One of my favorite teachers told me that with faith, there is no fear or anxiety- that when you truly feel that you aren’t in control, your anxiety begins to dissipate. As someone who is basically anxiety embodied, I want to believe this. And anytime I want to believe something, I first try to poke holes in it- with my head. I haven’t been able to do that yet. And I think that “feel” is the operative word in this sentiment. Of course we know that we aren’t in control of everything; of course, our rational minds know better. But enacting and feeling it is a whole different thing that begins in our bodies and with our actions.

There is great emotional and sometimes physical risk in touching, reaching out, giving love, being open, and feeling, especially now.

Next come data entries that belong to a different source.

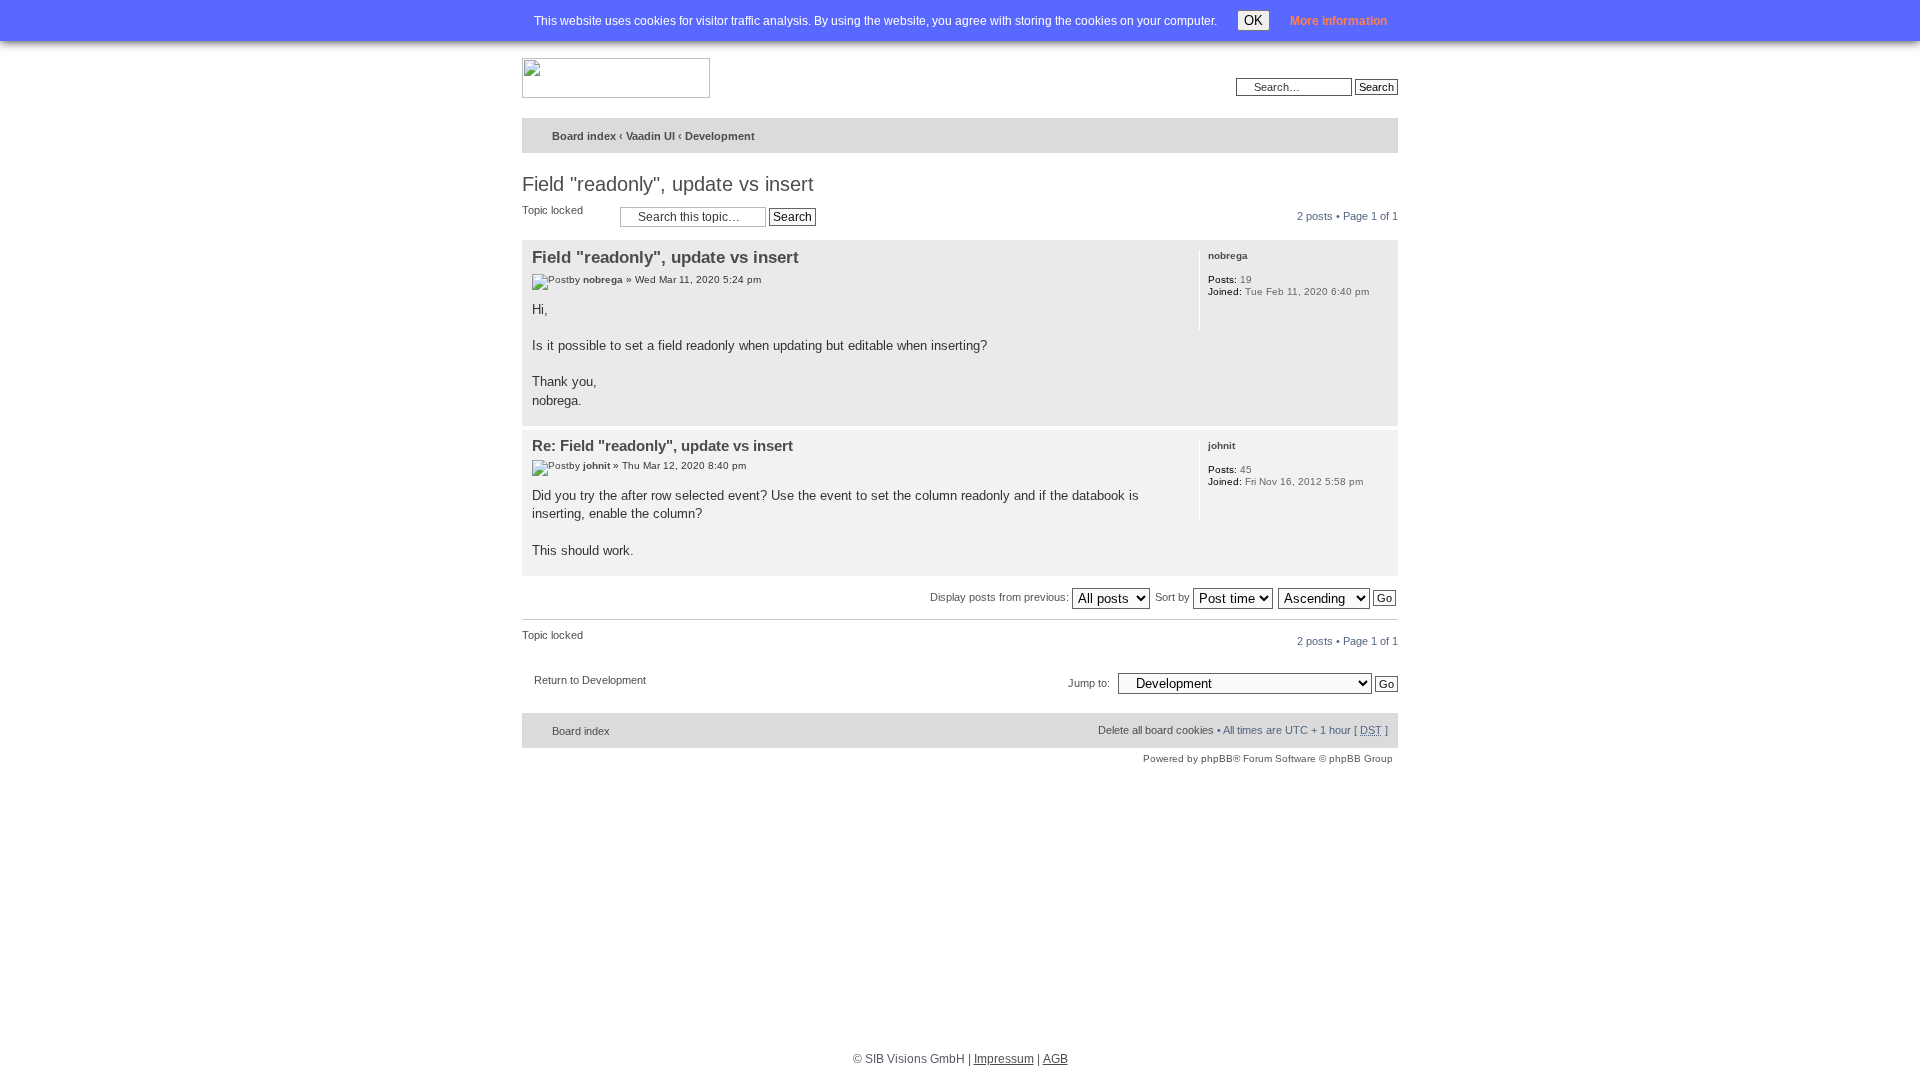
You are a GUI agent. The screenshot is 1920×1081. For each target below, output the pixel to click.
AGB (1055, 1059)
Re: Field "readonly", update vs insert (662, 445)
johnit (596, 465)
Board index (584, 136)
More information (1338, 21)
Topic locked (552, 210)
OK (1253, 20)
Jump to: (1089, 683)
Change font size (1341, 137)
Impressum (1004, 1059)
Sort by (1174, 597)
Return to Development (590, 680)
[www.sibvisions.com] (616, 79)
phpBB (1217, 758)
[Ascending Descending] (1338, 597)
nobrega (603, 279)
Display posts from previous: (1001, 597)
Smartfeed (1379, 136)
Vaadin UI (650, 136)
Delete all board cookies (1156, 730)
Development (720, 136)
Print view (1311, 137)
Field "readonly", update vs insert (668, 184)
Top (1382, 415)
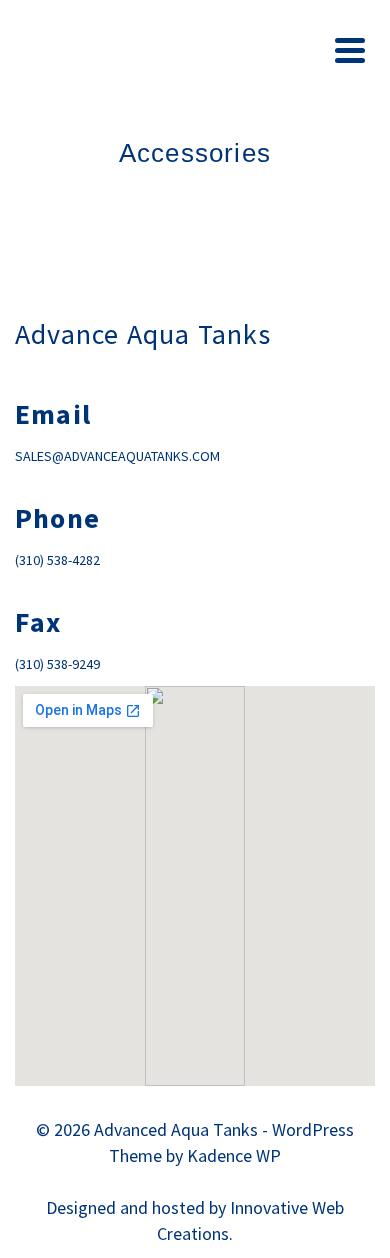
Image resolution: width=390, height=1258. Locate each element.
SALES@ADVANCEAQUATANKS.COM (117, 456)
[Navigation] (350, 50)
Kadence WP (234, 1155)
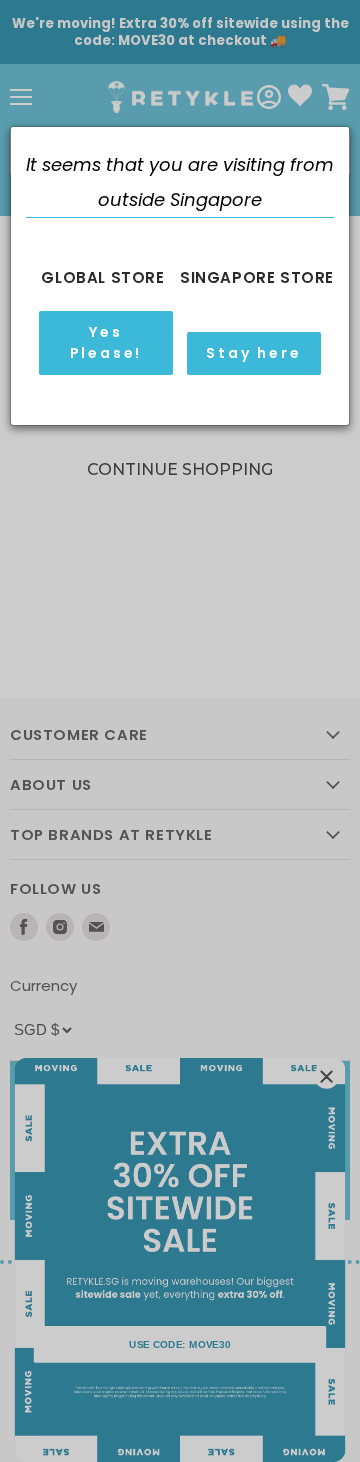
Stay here (253, 353)
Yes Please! (106, 342)
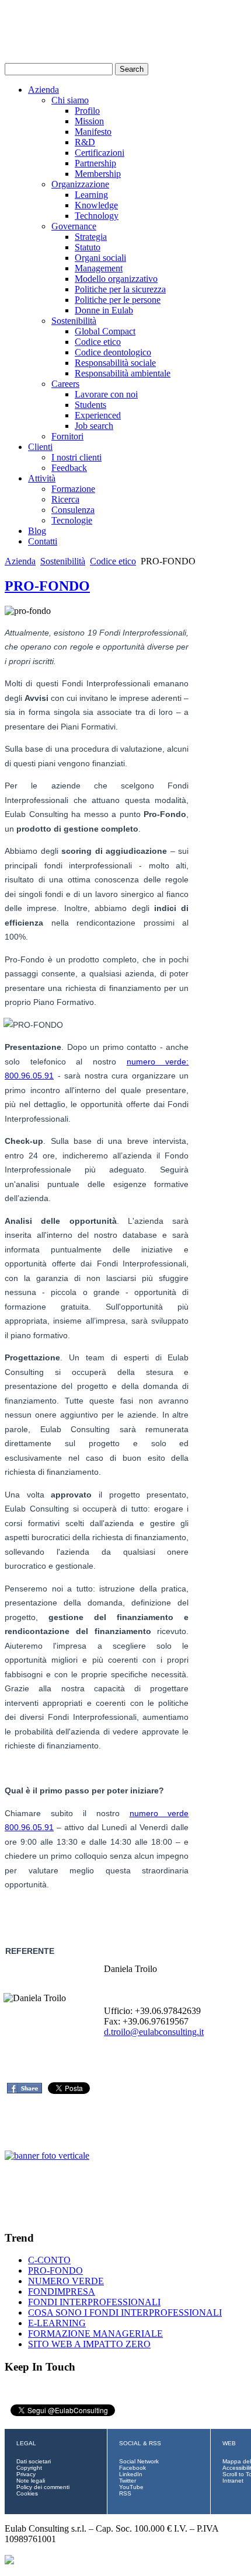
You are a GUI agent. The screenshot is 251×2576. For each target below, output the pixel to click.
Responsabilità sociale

While I do not think that the immediate “now” is a time where the reward of touch and close contact is worth the risk, there seems to be no better time in history, a time where we believe feels are a bad contagion, where the reward of coming together and breaking isolation of all kinds (social, economic, racial, age) and of truly letting ourselves feel is greater than the risk of not changing.

Being human comes with the risk of being a contagion. I’ve seen the curve of my own anxiety, and when fear peaks, we must choose stagnancy or adaptation. Middle school posters with Garfield and Obie on them hold life’s secrets the same as Bob Dylan lyrics; it is better to have loved and lost than to not have loved at all and the times they are a-changing.

Structures, barriers, and old ways of doing things will collapse. And while we literally are the most physically distant we have ever been as a country, economic, social, and communal connectivity is teeming beyond the curve.